Report the number of lines in the records below that hold "height", and leave out everything else.

====== DATA EXTRACT ======

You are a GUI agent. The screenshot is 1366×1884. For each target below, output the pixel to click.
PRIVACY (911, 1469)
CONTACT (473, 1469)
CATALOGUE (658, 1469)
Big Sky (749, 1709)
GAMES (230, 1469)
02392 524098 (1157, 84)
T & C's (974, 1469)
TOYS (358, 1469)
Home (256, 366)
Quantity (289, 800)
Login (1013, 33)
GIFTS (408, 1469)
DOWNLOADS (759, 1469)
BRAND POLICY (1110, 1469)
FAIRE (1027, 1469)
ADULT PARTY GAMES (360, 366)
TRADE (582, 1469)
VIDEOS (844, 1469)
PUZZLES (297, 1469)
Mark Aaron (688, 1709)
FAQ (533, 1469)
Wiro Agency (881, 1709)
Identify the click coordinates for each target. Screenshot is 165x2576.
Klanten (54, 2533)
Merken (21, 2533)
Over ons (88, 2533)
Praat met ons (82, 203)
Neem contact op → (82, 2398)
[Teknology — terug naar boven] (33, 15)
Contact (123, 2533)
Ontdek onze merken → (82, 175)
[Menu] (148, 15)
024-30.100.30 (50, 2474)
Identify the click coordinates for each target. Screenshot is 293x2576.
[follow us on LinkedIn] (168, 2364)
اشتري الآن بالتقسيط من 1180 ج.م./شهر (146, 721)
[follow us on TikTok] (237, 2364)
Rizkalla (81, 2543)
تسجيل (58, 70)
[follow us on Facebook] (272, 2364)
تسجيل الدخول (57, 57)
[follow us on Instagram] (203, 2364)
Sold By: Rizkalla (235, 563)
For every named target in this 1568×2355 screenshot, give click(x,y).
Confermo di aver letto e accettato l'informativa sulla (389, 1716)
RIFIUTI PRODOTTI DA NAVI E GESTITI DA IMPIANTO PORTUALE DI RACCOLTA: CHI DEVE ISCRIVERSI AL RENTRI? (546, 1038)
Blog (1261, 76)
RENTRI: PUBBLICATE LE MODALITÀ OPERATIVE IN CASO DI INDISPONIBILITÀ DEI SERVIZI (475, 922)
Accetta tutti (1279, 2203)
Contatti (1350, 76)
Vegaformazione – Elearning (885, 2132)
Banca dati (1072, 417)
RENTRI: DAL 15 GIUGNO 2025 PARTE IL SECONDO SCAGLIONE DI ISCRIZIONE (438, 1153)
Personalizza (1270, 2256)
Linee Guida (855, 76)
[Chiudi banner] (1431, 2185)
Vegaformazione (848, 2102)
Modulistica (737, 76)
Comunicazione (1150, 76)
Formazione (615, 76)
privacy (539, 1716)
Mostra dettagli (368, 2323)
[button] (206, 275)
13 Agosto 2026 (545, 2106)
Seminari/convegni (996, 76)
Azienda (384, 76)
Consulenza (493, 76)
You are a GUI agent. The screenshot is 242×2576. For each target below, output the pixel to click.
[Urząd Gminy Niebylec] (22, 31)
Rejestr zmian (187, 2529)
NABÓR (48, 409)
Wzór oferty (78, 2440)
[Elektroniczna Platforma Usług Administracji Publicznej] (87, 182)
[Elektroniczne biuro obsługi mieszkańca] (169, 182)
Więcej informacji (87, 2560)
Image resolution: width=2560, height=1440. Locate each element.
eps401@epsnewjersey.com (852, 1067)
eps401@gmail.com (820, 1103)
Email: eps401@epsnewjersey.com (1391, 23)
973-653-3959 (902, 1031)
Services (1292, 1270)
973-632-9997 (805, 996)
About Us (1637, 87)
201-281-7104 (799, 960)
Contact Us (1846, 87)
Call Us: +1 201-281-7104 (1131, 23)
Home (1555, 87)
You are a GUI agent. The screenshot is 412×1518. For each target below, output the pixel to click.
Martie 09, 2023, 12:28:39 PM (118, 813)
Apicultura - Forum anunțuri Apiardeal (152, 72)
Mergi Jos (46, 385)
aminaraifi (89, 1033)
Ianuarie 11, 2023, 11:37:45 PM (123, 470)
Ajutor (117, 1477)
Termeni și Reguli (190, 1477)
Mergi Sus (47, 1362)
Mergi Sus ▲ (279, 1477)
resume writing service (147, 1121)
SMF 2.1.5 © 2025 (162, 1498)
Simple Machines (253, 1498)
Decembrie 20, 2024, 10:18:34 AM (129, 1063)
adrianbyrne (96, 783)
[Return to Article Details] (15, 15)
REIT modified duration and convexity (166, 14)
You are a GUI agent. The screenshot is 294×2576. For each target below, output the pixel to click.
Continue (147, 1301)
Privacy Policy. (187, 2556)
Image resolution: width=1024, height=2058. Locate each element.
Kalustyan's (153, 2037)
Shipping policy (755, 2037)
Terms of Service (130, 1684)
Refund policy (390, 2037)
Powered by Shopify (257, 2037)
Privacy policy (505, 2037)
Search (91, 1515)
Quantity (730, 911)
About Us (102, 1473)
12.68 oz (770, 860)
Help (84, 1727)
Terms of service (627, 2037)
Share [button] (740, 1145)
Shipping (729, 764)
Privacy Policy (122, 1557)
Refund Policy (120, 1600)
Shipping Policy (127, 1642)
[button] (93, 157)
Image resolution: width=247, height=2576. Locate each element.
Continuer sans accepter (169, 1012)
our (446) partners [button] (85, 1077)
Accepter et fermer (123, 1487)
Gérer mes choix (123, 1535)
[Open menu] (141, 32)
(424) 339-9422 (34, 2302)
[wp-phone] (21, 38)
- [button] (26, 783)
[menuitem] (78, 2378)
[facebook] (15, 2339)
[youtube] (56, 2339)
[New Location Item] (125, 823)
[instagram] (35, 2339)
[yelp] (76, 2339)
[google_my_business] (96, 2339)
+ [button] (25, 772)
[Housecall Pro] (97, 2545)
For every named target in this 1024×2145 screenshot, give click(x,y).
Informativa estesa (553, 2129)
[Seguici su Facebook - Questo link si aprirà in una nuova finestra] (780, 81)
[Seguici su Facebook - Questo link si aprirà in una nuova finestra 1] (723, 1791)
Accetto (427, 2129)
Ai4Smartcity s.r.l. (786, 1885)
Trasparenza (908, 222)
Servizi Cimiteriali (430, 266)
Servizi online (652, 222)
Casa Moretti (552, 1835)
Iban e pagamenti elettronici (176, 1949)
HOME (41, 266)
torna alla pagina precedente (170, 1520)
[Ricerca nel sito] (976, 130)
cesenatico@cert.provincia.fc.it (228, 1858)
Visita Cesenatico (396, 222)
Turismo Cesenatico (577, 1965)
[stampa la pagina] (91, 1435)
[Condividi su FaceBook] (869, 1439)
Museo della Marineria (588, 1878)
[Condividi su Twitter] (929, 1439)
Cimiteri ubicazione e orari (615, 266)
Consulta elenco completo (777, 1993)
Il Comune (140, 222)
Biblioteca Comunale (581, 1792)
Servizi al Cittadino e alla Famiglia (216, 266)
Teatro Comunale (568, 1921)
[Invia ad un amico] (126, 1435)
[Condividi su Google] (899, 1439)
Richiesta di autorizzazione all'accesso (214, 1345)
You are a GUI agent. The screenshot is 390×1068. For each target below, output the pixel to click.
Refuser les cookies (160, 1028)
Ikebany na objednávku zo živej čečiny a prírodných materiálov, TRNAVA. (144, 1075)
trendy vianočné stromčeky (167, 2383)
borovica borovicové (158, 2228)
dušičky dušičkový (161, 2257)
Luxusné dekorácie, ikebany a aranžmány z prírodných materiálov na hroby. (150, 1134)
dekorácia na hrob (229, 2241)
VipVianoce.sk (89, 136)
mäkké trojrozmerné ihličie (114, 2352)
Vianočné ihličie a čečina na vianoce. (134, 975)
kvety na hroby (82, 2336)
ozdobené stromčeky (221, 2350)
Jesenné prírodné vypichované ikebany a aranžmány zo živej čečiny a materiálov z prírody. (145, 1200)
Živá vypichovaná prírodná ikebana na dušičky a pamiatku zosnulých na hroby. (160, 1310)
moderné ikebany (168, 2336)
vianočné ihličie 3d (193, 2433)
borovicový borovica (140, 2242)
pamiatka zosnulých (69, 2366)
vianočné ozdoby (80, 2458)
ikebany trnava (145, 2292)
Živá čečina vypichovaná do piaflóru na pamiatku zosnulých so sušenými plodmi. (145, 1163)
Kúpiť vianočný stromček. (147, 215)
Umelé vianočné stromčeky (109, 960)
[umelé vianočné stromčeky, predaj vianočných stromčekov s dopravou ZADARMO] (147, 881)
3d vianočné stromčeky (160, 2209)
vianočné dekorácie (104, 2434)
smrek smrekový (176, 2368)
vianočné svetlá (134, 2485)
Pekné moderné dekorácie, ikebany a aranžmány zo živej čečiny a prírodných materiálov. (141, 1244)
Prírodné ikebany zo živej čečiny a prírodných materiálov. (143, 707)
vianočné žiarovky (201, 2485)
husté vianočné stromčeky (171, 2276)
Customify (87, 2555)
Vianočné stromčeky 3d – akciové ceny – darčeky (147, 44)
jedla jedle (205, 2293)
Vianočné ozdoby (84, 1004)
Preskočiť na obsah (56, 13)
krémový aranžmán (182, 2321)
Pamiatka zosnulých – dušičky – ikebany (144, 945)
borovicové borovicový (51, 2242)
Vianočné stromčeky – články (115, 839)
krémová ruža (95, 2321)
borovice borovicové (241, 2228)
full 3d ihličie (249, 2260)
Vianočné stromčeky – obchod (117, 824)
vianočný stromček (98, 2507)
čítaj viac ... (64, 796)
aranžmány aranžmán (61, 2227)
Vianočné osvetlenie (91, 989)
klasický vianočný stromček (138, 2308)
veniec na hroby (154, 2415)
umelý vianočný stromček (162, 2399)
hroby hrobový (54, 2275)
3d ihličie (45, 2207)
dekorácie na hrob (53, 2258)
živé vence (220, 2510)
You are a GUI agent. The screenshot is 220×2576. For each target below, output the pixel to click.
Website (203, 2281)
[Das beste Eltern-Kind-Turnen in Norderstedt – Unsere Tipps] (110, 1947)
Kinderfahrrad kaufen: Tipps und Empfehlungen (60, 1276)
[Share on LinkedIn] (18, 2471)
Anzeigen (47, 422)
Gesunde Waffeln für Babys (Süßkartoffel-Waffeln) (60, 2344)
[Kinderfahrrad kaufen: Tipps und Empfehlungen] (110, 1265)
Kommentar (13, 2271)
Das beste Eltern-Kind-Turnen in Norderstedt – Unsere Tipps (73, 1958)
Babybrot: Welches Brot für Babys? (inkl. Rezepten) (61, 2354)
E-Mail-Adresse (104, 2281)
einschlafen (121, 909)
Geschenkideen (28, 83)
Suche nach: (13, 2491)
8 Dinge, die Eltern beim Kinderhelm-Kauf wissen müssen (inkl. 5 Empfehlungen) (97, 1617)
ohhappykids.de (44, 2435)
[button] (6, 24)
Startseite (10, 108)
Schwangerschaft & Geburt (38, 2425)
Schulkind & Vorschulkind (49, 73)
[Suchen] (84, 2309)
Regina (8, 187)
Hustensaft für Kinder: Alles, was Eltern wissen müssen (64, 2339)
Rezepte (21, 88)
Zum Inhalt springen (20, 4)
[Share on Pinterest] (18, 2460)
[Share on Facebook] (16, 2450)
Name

======

RESULT: 3